White House Pushes New Gatekeeping Role For Frontier AI Model Access
CNBC reported that the Trump administration is pressing deeper into access decisions for frontier AI models from OpenAI and Anthropic, while a White House official said release timing and scope remain company decisions.

Access to new frontier AI models is moving closer to direct White House scrutiny, according to CNBC reporting on OpenAI, Anthropic and government cybersecurity testing.
CNBC cited two people familiar with the matter who described the Trump administration as dictating which companies and entities can receive the latest frontier releases.
The reported access push sits beside the White House's public position.
A White House official told CNBC that the administration does not approve private-company AI releases and described testing, meetings and government-engagement work as voluntary.
Frontier Model Access Moves Towards Government Review
CNBC reported that OpenAI and Anthropic previously decided which companies and agencies could use their most powerful models, often including major enterprise customers.

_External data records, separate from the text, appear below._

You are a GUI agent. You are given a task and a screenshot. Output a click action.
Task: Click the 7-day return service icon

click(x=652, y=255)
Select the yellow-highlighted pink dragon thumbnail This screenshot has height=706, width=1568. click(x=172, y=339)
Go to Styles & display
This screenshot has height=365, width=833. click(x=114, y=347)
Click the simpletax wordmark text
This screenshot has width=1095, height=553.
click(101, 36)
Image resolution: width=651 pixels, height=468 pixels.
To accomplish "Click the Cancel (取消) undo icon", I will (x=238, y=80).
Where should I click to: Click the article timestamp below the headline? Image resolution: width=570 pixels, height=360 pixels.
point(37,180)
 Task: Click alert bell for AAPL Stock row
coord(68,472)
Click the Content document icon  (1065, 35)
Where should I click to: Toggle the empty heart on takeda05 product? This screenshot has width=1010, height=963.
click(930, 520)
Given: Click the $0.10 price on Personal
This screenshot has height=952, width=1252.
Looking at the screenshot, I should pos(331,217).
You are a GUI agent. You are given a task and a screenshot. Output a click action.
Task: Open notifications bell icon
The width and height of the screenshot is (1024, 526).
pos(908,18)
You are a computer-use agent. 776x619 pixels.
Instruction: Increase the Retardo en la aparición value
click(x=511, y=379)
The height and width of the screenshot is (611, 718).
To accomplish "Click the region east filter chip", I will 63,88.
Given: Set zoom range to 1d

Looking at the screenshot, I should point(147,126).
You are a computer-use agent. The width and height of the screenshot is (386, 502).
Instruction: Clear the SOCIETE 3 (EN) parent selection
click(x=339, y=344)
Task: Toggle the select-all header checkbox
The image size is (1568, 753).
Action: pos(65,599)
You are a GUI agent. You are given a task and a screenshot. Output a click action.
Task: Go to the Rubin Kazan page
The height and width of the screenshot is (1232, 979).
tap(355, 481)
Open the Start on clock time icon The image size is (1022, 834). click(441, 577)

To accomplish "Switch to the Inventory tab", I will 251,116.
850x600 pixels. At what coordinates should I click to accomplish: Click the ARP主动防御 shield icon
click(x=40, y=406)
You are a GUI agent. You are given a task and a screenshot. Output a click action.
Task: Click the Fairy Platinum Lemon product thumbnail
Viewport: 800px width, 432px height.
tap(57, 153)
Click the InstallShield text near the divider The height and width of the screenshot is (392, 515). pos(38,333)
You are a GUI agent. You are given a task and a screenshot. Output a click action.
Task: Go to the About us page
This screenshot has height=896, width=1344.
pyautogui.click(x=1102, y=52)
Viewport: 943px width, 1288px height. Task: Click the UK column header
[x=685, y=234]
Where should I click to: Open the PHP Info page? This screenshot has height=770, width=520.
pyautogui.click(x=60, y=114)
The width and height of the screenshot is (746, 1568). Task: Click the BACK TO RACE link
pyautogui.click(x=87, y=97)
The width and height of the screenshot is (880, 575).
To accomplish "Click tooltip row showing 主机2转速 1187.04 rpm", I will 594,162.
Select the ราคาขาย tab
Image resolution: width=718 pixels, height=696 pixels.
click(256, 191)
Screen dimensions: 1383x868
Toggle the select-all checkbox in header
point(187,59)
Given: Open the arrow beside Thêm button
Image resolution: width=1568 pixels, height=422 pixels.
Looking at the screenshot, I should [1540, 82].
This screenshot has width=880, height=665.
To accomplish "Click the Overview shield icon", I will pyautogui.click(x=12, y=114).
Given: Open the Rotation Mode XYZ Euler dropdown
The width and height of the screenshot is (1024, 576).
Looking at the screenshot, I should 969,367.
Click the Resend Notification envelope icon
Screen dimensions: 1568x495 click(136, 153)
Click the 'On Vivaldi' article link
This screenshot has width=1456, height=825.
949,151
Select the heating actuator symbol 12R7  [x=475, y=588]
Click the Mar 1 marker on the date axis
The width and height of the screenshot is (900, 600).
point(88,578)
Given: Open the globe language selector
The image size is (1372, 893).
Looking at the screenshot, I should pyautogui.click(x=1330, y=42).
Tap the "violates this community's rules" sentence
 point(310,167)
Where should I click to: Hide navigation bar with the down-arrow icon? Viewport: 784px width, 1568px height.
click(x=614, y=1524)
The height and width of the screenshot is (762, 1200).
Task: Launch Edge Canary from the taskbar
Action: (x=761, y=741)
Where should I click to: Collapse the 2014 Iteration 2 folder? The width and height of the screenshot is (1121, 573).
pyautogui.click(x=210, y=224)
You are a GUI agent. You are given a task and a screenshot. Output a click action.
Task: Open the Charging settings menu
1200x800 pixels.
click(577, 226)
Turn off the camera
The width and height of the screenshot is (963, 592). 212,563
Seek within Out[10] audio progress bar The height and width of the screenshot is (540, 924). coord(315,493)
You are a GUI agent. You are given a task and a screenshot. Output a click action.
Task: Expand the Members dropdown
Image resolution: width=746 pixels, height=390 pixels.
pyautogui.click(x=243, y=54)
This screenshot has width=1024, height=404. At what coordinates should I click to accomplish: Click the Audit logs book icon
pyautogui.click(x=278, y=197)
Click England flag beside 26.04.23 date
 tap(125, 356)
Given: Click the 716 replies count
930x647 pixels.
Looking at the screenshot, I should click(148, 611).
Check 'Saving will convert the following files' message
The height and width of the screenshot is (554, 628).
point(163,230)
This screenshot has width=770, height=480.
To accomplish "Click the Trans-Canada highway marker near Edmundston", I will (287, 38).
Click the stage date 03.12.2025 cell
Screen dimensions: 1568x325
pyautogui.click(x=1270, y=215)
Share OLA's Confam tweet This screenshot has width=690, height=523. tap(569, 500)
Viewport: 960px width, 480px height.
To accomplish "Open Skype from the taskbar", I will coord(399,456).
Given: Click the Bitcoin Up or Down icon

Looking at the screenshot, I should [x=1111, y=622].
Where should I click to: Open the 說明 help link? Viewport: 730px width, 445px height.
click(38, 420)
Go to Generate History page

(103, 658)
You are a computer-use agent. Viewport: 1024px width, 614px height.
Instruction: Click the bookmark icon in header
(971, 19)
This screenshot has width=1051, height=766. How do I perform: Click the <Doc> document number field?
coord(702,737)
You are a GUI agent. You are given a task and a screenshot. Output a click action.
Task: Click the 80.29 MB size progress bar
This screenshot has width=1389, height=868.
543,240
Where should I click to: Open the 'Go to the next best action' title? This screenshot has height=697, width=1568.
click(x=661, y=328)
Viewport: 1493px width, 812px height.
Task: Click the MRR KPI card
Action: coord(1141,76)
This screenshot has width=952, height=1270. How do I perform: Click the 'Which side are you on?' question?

Under the newer process described by people familiar with the matter, future rollouts would require explicit government approval for which partners can be involved.
Anthropic's Project Glasswing gave a limited set of partners access to its Mythos cybersecurity model.
OpenAI was asked by the administration to restrict GPT-5.6 access, and CNBC said the company also has Daybreak, a consortium for a cybersecurity model.
The White House official rejected the idea that the administration provides release approvals.
Decisions on timing and scope rest with the companies, the official told CNBC, while the administration works with frontier labs to strengthen technology security.
Mythos And Fable Access Returned After Negotiations
CNBC cited a Trump administration block on Claude Mythos 5 and Fable 5 last month on national-security grounds.
Access was reinstated after weeks of negotiations with Anthropic.
OpenAI stated last month that new models would be limited to trusted partners as part of government-request compliance.
Those steps leave company-led initiatives such as Project Glasswing and OpenAI's Daybreak facing uncertainty over future access decisions.
This week, the administration launched Gold Eagle, a programme meant to work with the private sector on finding and fixing cyber vulnerabilities.
CNBC cited a person familiar with the matter who described the clearinghouse as a way for the White House to greenlight which companies can receive access to new AI models.
Chinese Open-Weight Model Adds Policy Pressure
The access debate is unfolding as cheaper open-weight models from China narrow the gap with US frontier labs.
CNBC noted that Moonshot AI unveiled Kimi K3 on Friday and described the model as largely catching up with the performance of Fable and GPT-5.6.
David Sacks, founder of Craft Ventures and former White House AI czar, called the Kimi development concerning in CNBC's account.
He wrote that the rest of the world would not follow US rules if American companies were slowed by domestic restrictions.
The administration's June executive order had already asked companies to give the government early model access for testing on a voluntary basis.
CNBC did not include a final Gold Eagle rule, a public approval list for model recipients or a written order transferring access decisions from companies to the White House.